[Saved data entries]
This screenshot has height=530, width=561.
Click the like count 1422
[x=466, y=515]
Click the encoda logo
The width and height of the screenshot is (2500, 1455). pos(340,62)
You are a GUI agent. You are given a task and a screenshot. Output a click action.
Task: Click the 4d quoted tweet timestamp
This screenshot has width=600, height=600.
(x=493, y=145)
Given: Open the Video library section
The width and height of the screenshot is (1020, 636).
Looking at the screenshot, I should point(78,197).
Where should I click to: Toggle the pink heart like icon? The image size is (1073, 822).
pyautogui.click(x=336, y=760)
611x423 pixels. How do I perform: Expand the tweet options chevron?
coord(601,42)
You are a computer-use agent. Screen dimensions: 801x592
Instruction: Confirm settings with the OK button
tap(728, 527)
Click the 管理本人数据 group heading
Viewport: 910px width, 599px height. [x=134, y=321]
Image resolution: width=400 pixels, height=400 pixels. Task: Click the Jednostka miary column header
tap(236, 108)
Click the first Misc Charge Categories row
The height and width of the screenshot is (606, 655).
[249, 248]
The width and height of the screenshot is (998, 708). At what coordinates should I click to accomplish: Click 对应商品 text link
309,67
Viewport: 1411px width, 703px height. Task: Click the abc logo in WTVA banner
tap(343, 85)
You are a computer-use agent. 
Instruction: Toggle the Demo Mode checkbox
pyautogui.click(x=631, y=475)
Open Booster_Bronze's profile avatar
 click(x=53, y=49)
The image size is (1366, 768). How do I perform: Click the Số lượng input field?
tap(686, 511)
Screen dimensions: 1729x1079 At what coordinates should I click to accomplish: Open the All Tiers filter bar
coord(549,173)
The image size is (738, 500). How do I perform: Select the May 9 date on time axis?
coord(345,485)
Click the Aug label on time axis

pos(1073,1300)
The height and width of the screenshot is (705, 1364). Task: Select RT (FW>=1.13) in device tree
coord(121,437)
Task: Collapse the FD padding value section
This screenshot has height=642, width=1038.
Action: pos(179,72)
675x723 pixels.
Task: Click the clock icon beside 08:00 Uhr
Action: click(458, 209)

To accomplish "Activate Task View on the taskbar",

### TASK DIRECTIONS:
Please copy out, unchanged, every line of the records from the line with "Task: Collapse the FD padding value section" through the end of the records, including both of those lines.

### EXPECTED ANSWER:
Task: Collapse the FD padding value section
This screenshot has height=642, width=1038.
Action: pos(179,72)
675x723 pixels.
Task: Click the clock icon beside 08:00 Uhr
Action: click(458, 209)

To accomplish "Activate Task View on the taskbar",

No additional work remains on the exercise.